» **Work task**
The response should be the records below, repeated exactly, with each picture left out.

» **Source material**
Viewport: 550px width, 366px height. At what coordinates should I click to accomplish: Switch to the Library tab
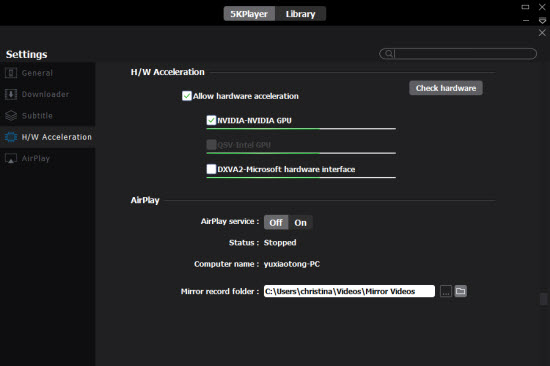pyautogui.click(x=301, y=14)
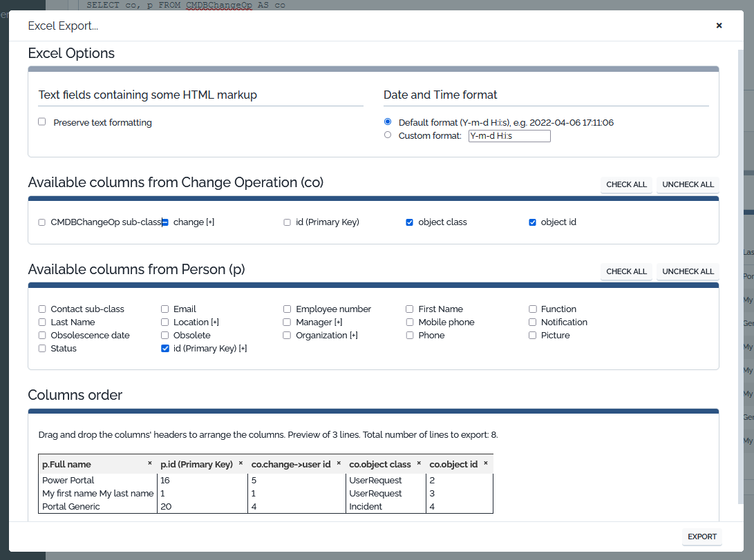Expand Organization [+] attributes
This screenshot has height=560, width=754.
pyautogui.click(x=353, y=336)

» **Response to this exercise**
Viewport: 550px width, 366px height. At what coordinates should I click to accomplish: Switch to the Library tab
pyautogui.click(x=301, y=14)
Expand Organization [+] attributes
This screenshot has height=560, width=754.
pyautogui.click(x=353, y=336)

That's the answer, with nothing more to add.